Lembram que ontem mencionei que mandei à minha professora um par de textos? pois é, hoje tive aula de português e a professora veio falar comigo, me parabenizou e me disse que talvez viesse a mandar outro e-mail (foi o que ela deu a entender pelo menos) qualquer outro dia. eu sorri e agradeci os elogios. quando ela se virou e voltou para a frente da sala pedindo ordem (no intervalo entre um professor sair e outro entrar a sala, como qualquer outra, vira um caos) e eu enfiei livro de matemática na mochila enquanto tirava o de língua portuguesa. então abateu-se de mim um estranho sentimento. um sentimento de desolação, de confusão, questionamento preocupado. estava quase desorientado.
apenas agora (horas depois) percebi o que era aquela sensação estranha. Eu não cheguei a pensar, mas senti uma pergunta no canto da minha mente: já mostrei a ela, e agora? Eu talvez tivesse a esperança de que se ela visse alguns textos algo viria a acontecer. mas por enquanto a vida é a mesma. eu sei o quanto sou pretencioso, mostrei quatro páginas numa tarde e no dia seguinte estou frustrado por nada ter acontecido.
bem, nada aconteceu ainda quem sabe em algumas semanas algo venha a mudar. talvez, apenas talvez. hunf… adoro essa palavra. Talvez, talvez… é tão ilimitada, sem fronteiras. voltando ao assunto, imagino que seja arrogância esperar por resultados hoje, não é?
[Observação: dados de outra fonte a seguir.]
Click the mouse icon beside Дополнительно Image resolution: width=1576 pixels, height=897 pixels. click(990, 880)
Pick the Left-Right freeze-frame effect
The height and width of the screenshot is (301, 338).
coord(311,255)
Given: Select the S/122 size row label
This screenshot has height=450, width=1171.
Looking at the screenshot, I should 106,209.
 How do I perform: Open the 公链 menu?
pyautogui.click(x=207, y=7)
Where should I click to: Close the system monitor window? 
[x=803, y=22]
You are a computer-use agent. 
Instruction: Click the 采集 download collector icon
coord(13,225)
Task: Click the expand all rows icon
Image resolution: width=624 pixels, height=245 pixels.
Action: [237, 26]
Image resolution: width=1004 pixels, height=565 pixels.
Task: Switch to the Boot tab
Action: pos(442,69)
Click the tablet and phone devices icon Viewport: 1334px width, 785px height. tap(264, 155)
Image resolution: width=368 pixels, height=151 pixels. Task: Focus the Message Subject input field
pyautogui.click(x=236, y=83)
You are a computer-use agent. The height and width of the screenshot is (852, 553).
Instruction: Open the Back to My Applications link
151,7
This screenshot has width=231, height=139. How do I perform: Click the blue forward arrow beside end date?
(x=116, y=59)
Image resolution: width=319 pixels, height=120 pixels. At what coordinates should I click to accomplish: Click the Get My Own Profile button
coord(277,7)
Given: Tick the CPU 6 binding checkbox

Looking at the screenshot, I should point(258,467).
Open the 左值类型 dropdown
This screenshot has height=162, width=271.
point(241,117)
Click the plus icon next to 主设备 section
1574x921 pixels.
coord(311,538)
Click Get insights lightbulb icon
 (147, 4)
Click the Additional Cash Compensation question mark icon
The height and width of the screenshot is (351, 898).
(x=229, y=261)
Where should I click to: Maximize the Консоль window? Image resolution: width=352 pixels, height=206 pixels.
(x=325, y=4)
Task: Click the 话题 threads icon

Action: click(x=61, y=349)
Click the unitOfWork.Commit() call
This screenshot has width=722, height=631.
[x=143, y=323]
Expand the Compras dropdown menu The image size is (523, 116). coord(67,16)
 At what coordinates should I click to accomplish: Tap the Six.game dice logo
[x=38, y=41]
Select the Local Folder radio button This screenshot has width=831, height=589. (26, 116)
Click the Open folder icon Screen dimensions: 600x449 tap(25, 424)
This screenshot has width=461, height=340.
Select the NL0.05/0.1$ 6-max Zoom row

Mas – ah… – estou ficando cansado. estou ficando frustrado a cada dia, e não estou falando da professora. ela nada tem a ver com isso, o fato é que comecei meu primeiro projeto (como chamo meus contos, crônicas, ou como quer que queira chamar-lós) há mais de dois anos agora e…
Ele suspira jogando a cabeça para trás na cadeira cansadamente, gemendo de frustração. sua cabeça parece mais pesada do que nunca. Das caixa de som negras ecoa uma musica e Don McLean canta suas líricas. ele pensa que aquela letra não acabaria nunca. se endireita na cadeira o teclado parecendo a quilômetros e quilômetros de distancia, volta para perto do computador e martela as teclas finas ouvindo o som de seus dedos no plástico e para ele - provavelmente apenas para ele – as marteladas irregulares das teclas pareciam seguir a melodia do violão. a musica finalmente termina assim como seu pouco animo, ele se afasta do computador apoiando o cotovelo no braço da cadeira e descansando a cabeça nele. ele pensa, pensa, pensa. Pensa num garoto que queria ser detetive e num jovem apaixonado pela melhor amiga, pensa naquele projeto – Ahh, aquele projeto especial, ele sempre tem um projeto especial – punindo-se por não ter terminado o ultimo capitulo. tinha a história toda na cabeça, faltavam apenas umas cinco páginas e ele escrevia umas duas ou três paginas diárias no blog. cinco ou dez paginas não eram nada. Então, ele pensou, por que você não termina?! ele suspira cansado e frustrado. sabia que não poderia simplesmente forçar a história para fora. talvez, apenas talvez aquele fosse o final errado. Sim! o final, não está certo, não combina com o resto! como ele poderia estar tentando escrever um final se ele está errado? era por isso que ele não conseguia! precisava pensar em um novo final, só isso. ele odiava finais, mas se ele pensasse, se tentasse se inspirar poderia pensar num bom final, um novo. ele sorriu finalmente animado de novo.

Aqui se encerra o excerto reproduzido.